RadioSonar ha pubblicato l’audio integrale dell’assemblea, a questo indirizzo.

AGGIORNAMENTO: MARTEDì 14 APRILE

Molte regioni italiane hanno stanziato fondi straordinari per gli affitti; le condizioni d’accesso tuttavia sono basate sul bisogno degli inquilini, non sul reddito dei proprietari, risultando un ennesimo travaso di risorse pubbliche alla speculazione immobiliare.
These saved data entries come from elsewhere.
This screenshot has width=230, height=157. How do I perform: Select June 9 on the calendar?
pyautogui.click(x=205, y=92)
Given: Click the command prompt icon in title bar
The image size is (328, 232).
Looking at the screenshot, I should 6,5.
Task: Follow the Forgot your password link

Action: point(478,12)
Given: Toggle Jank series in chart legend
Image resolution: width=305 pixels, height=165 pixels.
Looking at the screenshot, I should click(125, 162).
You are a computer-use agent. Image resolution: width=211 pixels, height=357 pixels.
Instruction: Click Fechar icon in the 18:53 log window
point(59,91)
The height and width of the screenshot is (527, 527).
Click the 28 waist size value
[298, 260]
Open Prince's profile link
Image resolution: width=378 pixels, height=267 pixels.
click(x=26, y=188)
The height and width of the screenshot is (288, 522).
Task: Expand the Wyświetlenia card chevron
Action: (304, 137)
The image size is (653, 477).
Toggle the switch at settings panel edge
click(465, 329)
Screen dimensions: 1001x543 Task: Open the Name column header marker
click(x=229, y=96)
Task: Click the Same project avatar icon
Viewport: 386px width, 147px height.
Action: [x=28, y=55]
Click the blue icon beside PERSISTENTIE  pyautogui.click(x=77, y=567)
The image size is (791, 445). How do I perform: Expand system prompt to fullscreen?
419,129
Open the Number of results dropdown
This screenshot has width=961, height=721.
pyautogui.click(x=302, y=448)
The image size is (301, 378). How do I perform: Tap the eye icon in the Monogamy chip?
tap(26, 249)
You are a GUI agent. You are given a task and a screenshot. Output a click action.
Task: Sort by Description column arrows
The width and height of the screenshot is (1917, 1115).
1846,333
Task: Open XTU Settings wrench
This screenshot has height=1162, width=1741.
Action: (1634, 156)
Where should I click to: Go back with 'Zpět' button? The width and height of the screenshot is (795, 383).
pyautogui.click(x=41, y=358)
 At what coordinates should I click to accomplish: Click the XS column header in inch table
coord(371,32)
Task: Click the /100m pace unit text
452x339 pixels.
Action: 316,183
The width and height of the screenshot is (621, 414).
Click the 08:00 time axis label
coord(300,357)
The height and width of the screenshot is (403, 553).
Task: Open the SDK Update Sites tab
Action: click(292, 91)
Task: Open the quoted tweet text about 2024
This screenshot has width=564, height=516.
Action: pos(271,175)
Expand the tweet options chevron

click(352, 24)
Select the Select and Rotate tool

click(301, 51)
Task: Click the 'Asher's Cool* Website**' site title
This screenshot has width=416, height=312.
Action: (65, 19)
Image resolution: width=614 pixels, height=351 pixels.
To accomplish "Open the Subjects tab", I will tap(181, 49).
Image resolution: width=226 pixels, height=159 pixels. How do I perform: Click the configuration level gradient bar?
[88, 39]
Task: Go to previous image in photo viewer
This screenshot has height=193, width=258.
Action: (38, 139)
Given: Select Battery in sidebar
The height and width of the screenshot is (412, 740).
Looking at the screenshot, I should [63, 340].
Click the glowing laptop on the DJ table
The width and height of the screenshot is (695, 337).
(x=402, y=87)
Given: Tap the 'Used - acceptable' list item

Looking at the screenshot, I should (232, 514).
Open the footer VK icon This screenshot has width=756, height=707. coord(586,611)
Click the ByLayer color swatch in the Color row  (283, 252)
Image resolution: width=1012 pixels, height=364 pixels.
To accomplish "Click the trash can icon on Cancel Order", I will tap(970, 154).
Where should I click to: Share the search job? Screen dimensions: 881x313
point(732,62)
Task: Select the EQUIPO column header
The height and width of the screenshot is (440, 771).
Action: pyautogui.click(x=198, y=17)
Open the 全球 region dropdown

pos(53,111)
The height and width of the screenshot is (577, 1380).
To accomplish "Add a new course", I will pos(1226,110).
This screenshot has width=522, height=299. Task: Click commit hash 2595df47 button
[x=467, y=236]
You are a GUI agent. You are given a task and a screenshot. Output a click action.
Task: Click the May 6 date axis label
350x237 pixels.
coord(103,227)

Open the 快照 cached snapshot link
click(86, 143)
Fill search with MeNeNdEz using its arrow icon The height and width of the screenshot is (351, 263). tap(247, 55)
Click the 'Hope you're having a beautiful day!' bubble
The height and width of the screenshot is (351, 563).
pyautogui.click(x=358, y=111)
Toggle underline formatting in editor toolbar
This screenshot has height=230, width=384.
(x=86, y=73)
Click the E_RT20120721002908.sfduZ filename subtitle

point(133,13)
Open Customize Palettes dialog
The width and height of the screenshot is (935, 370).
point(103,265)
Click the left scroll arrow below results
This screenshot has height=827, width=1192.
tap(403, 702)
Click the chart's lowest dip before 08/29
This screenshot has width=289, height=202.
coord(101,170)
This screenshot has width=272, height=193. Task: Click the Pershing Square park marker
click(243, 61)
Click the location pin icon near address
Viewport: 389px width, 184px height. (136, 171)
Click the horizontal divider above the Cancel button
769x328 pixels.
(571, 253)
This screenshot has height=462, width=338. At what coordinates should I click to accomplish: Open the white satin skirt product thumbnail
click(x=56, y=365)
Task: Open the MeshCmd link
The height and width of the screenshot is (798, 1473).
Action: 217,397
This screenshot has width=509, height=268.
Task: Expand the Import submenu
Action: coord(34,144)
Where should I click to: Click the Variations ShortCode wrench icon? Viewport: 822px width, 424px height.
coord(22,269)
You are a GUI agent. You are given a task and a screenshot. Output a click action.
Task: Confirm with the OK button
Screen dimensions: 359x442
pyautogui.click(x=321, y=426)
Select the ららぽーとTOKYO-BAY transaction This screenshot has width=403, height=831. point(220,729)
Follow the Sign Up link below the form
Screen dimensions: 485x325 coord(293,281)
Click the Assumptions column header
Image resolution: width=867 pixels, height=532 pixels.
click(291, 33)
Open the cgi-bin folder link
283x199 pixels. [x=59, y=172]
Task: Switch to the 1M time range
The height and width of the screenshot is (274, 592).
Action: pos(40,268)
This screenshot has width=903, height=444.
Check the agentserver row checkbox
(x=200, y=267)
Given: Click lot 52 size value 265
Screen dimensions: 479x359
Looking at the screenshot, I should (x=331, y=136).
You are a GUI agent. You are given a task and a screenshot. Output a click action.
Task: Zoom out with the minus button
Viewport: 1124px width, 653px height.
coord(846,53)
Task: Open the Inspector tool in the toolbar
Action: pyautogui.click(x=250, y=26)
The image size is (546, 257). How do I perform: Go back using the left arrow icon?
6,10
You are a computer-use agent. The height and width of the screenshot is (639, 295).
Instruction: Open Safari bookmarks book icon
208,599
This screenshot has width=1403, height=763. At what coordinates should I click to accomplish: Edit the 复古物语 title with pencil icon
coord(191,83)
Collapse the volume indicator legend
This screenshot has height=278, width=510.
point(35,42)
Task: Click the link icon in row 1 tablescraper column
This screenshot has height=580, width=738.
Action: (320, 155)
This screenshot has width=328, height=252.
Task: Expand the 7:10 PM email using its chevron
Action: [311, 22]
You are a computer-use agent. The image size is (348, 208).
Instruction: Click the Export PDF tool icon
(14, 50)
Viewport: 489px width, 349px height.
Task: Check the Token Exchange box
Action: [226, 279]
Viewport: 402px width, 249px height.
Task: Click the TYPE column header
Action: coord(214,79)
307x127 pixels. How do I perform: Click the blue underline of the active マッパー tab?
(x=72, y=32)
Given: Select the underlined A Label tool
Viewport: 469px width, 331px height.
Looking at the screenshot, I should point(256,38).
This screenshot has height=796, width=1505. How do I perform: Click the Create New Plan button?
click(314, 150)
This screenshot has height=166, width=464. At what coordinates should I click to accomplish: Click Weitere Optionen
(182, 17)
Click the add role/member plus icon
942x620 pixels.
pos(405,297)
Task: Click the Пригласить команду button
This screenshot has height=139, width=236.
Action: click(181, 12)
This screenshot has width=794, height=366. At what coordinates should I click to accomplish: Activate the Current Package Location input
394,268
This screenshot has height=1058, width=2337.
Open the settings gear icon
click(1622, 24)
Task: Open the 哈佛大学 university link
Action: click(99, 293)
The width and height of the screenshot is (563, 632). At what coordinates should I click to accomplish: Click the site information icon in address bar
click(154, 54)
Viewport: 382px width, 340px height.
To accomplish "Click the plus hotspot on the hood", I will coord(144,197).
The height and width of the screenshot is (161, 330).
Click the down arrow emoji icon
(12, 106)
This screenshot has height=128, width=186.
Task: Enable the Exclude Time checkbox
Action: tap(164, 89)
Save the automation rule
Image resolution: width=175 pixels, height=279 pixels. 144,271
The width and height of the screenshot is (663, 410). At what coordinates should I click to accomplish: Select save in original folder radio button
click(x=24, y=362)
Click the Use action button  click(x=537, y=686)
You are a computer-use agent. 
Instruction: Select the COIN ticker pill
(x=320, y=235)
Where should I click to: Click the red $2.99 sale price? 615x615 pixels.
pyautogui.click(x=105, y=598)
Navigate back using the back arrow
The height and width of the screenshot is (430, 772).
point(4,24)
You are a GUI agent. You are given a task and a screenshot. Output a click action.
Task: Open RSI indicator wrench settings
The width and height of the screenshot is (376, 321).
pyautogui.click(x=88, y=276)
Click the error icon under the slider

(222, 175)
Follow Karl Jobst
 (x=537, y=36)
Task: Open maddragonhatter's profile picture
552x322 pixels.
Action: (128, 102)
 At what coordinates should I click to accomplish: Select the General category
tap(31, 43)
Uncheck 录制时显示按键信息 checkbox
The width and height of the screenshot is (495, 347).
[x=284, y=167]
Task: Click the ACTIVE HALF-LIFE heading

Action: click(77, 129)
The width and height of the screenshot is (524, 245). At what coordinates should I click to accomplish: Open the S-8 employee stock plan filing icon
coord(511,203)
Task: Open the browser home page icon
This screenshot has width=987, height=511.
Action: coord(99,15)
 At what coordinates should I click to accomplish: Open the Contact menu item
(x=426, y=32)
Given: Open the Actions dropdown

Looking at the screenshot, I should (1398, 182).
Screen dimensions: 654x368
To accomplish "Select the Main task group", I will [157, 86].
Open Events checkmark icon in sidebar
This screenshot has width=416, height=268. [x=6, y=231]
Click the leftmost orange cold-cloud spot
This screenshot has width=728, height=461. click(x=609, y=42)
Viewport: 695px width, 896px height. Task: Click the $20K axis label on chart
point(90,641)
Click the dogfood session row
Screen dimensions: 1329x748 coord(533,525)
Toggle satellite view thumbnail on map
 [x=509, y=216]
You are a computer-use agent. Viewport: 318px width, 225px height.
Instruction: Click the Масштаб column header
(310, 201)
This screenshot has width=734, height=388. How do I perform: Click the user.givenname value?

Difficile sapere quanti inquilini già abbiano negoziato riduzioni o annullamenti del canone; le reti e i comitati di sciopero rilevano che i piccoli proprietari sono più disponibili dei grandi speculatori e palazzinari, i quali però detengono la maggior parte degli appartamenti in affitto in Italia (i dati per calcolare esattamente questa percentuale sono inesistenti, ma si considera che appena un 25 o 30% dei locatori siano piccoli proprietari). Si sono già formati diversi gruppi locali, soprattutto a partire da precari o studenti in affitto dallo stesso proprietario o nella stessa zona; per questa settimana sono previste due assemblee virtuali, mercoledì 15 quella promossa dal gruppo Facebook Emergenza affitti e bollette Covid-19, e giovedì 16 quella promossa dal comitato bolognese #RentStrike, che ha rilanciato la campagna di Asia-USB e Noi Restiamo. Dello sciopero degli affitti hanno parlato già giornali e agenzie di informazione. 

Intanto in Spagna si contano almeno dodicimila adesioni certe allo sciopero, organizzate in oltre quaranta comité de huelga locali; nelle Canarie, dove è partito lo sciopero, sono seicento gli inquilini che hanno aderito; a Barcellona l’1%-1.5% degli inquilini non ha pagato la mensilità di aprile secondo l’associazione di amministratori di condominio. Alla chiamata allo sciopero ha aderito anche il partito anticapitalista catalano CUP. Negli Stati Uniti, invece, dove i nuovi disoccupati sono il 10% di tutta la forza lavoro, diversi stati stanno adottando misure straordinarie: la California ad esempio propone di acquistare interi hotel per alloggiare i senzatetto. Giornali e siti mainstream informano gli inquilini dei loro diritti nei confronti dei proprietari, e la diffusione dello sciopero cresce al punto che un cartello dell’industria immobiliare ha dichiarato che questo mese ha pagato l’affitto solo il 69% degli inquilini.

AGGIORNAMENTO: SABATO 4 APRILE

Il 31 marzo gli inquilini di un condominio della Bolognina (Bologna) di proprietà di una società immobiliare hanno dichiarato il Rent Strike: è nato il primo coordinamento cittadino, insieme al sindacato Asia Usb e il collettivo Noi Restiamo, che ha creato una pagina Facebook. Dal 1 aprile, in contemporanea con il resto del mondo, lo sciopero è stato dichiarato in tutta Italia attraverso la pagina web scioperodegliaffitti.noblogs.org, la chat Telegram #scioperodegliaffitti e il gruppo Facebook Emergenza affitti COVID-19. Sono iniziati a piovere messaggi di inquilini in difficoltà su entrambi i canali, e sono già nati i primi coordinamenti locali: Marche, Piemonte, Emilia Romagna. La regione Toscana stanzia otto milioni di fondo speciale agli affitti.

Intanto, negli Stati Uniti, dello sciopero degli affitti parlano i principali giornali: Washington Post, New Yorker, New York Times. Un proprietario ha scritto ai suoi numerosissimi inquilini che avrebbero dovuto pagare, ma si è dimenticato di nascondere gli indirizzi: ora si stanno organizzando insieme per non pagare.

In Spagna i sindacati locali hanno confermato già diecimila persone che non pagheranno questo mese, la metà delle quali a Barcellona. Stanno nascendo molti coordinamenti locali, e la cassa di resistenza raccolta in tutto lo stato ha già superato i trentamila euro.